A child slides down a slide with a 28° incline, and at the bottom her speed is precisely one half what it would have been if the slide had been frictionless. Calculate the coefficient of kinetic friction between the slide and the child.

here's the two equations I used:

sin28*m*g=m(v2/t) since v2=v1+at

the other one is with friction:

sin28*m*g-u*cos28*m*g=m((1/2*v2)/t)

but when I solve for u i am not getting the correct answer...

 

[Tide]

Calculate the work done by friction (coefficient times distance traveled) then apply energy conservation to both situations.

 

[Fanman22]

Ok, so I used the same equations as the first post. But I don't know what Tide means by using the coefficient*distance (we have no distance).

I'm totally lost now

 

[dextercioby]

Use what Tide said (namely to apply the theorem of variation of KE),but with the correct (i'm sure it was a typo) expression for the friction force.

Answer:$$\mu=\frac{1}{2}\tan 28$$°

Daniel.

 

[Fanman22]

Use what Tide said (namely to apply the theorem of variation of KE),but with the correct (i'm sure it was a typo) expression for the friction force.
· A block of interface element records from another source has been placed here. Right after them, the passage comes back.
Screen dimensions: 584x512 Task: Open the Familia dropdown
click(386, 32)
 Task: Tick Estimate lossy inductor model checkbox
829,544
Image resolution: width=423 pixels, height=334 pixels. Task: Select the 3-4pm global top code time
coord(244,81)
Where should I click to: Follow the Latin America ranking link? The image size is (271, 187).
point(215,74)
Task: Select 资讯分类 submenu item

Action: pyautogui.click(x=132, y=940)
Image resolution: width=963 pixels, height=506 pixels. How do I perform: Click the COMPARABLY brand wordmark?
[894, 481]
Answer:$$\mu=\frac{1}{2}\tan 28$$°

Daniel.

I have no clue how you figured out the u=(.5)tan28 I usually don't waste a submission on an answer that I don't understand how to get to, but I tried your formula, and it still said I was wrong. In my problem the incline is 26degrees and the speed is 1/4 instead of 1/2. So obviously, I substituted my values, but its not working.
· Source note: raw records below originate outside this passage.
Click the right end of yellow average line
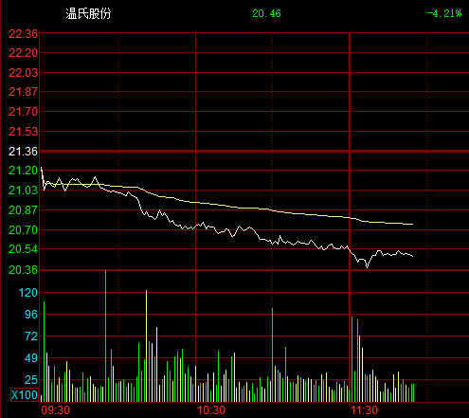This screenshot has width=469, height=418. [412, 225]
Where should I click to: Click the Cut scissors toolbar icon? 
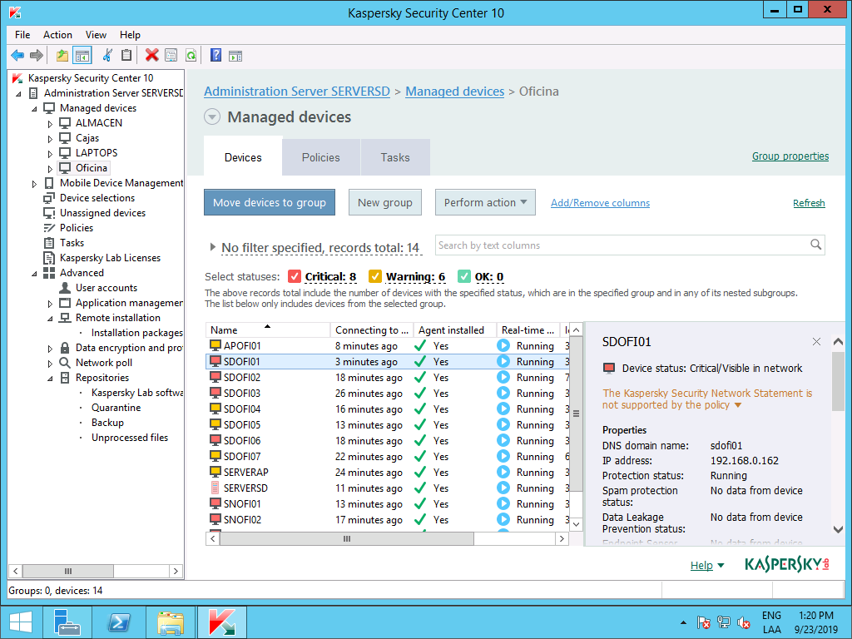107,56
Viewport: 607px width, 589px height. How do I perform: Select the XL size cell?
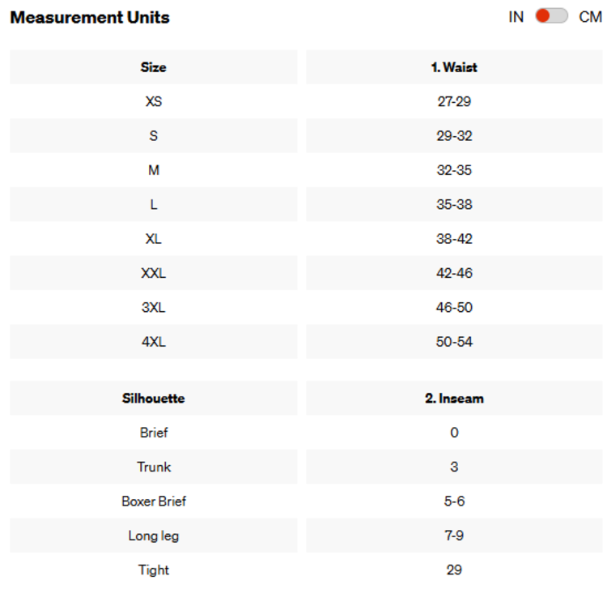[153, 239]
I thought maybe you were solving for u using the 2 equations in the first post, but there are 3 variables (Vf, a, and t), but only 2 equations. This is driving me nuts!

 

[dextercioby]

Okay.For your numbers:In the first case (no friction),the theorem reads:

$$m\frac{v^{2}}{2}=mgl\sin 26$$°--------->$$v=\sqrt{2gl\sin 26}$$(*)

For the second case:

$$m\frac{v^{2}'}{2}=-\mu mgl\cos 26+mgl\sin 26$$(**)

Now the ratio is 1/4,which means:

$$\frac{v^{2}'}{v^{2}}=\frac{1}{16}$$ (***)

Combine the 3 relations marked with stars to find the final correct answer.

Daniel.

EDIT:Final answer:$$\mu=\frac{7}{8}\tan 26$$°

 

[Fanman22]

ok, well now it makes sense how you got to that...but the damn thing is still telling me that 0.427 answer is wrong. Wow, what a pain in the...

 

[dextercioby]

That's simply weird.I'm sure that's the ways to do it and the signs for the gravity rok and the friction force work are the ones I've chosen.

Daniel.

 

[Fanman22]

well, the assignment is past due...the answer key says that the correct answer was 0.457. And of course, there is no explanation about how they got that answer.